Последнее было ее собственным высказыванием. Она предложила его в качестве лозунга, а потом его подхватили все участники антивоенного движения, и телевидение быстро разнесло его по всему миру.
Я размышлял об этих высказываниях время от времени, отрываясь от работы над своим сценарием, и понимал ее все лучше и лучше с каждым звуком, который доносился из сада, где она работала лопатой, секатором и граблями.
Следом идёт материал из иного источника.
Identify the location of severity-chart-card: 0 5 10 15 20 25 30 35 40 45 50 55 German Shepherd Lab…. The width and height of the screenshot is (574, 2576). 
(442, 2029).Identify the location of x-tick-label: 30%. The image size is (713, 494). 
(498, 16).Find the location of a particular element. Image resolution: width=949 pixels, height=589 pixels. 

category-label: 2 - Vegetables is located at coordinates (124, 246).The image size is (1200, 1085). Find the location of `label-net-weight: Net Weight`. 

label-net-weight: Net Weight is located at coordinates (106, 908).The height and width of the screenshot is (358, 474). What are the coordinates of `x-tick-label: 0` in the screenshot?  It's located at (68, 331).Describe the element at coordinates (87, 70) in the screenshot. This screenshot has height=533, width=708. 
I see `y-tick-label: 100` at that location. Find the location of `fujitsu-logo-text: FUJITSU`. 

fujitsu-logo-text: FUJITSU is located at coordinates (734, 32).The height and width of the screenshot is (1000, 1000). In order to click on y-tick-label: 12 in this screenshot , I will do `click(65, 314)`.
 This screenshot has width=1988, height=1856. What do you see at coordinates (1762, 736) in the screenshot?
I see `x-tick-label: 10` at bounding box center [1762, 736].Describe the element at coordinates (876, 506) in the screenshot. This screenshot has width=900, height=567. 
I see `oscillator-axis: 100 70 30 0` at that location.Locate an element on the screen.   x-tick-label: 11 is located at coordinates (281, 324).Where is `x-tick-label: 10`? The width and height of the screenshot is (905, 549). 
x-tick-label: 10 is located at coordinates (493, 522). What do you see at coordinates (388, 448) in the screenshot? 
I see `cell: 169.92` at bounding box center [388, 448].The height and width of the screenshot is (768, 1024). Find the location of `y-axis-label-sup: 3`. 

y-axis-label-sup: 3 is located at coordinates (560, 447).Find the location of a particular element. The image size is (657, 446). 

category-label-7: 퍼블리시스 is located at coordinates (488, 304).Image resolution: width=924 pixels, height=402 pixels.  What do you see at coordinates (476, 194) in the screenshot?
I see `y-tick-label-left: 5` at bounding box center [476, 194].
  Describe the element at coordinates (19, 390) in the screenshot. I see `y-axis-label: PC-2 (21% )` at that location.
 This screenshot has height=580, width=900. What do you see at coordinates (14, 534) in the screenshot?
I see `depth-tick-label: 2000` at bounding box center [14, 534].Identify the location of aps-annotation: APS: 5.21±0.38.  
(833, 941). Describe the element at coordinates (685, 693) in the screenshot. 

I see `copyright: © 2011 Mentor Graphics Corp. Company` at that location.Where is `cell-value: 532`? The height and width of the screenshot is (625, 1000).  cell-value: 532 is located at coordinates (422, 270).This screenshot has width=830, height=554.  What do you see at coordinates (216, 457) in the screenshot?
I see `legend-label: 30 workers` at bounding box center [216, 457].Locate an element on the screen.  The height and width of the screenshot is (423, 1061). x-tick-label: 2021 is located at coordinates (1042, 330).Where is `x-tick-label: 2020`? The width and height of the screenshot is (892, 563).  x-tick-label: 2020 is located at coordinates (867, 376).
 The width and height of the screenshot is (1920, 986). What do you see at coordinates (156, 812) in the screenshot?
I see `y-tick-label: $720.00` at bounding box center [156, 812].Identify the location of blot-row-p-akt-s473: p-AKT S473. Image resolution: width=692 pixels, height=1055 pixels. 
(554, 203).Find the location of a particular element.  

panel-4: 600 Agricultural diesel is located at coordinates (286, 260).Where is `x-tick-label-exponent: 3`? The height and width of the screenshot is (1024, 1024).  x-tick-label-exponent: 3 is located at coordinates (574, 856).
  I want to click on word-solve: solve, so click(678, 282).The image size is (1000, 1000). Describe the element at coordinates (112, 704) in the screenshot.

Затем донеслось глухое шипение воды, текущей по трубам и по шлангу, когда она ласково утоляла жажду всех членов своего цветочного семейства. Она знала и любила каждый отдельный цветок.
Она от меня отличается, отличается, отличается, твердил я про себя, заканчивая последний абзац, но, Боже мой, я восхищаюсь этой женщиной! Был ли у меня когда-либо такой друг, как она, даже если учесть все наши различия?
Я встал, потянулся и вышел через кухню и боковую дверь в ее сад. Поливая цветочные клумбы, она стояла спиной ко мне. Ее волосы были на время работы собраны на затылке. Она тихо пела, обращаясь к своему коту.
Ты мой котик — о, да! — Ты мой пушистик, моя звездочка, Когда уходишь, не ходи далеко:
Ее коту, по всей видимости, песенка очень нравилась, и это был слишком интимный момент, чтобы я мог долго стоять незамеченным. Поэтому я заговорил так, будто только что подошел.
— Как дела у твоих цветов?
Она быстро развернулась в мою сторону со шлангом в руке. В ее голубых, с чайное блюдце глазах был испуг, потому что она оказалось не одна в своем уединенном саду.
Разбрызгиватель на конце шланга был направлен на высоту груди, но был настроен так, что вода лилась конусом, который имел в диаметре несколько футов и доставал мне от пояса до шеи. Никто из нас не сказал ни слова и не пошевелился, когда вода из шланга лилась прямо на меня, будто я был горящим манекеном.
Она оцепенела от страха. Сначала от моих неожиданных слов, а затем от вида того, что вода сделала с моим пиджаком и рубашкой. Я стоял, не двигаясь, потому что мне казалось неприличным кричать или убегать, и потому, что я надеялся, что вскоре она наконец решит направить струю в каком-то другом направлении и не поливать больше из нее прямой наводкой мой городской костюм.
Эта сцена так ясно запечатлелась в памяти, будто у нее в руках было смертельное оружие: солнечный свет, сад, окружающий нас, огромное удивление у нее в глазах, будто в ее цветочный рассадник ворвался полярный медведь, и шланг был ее единственной защитой.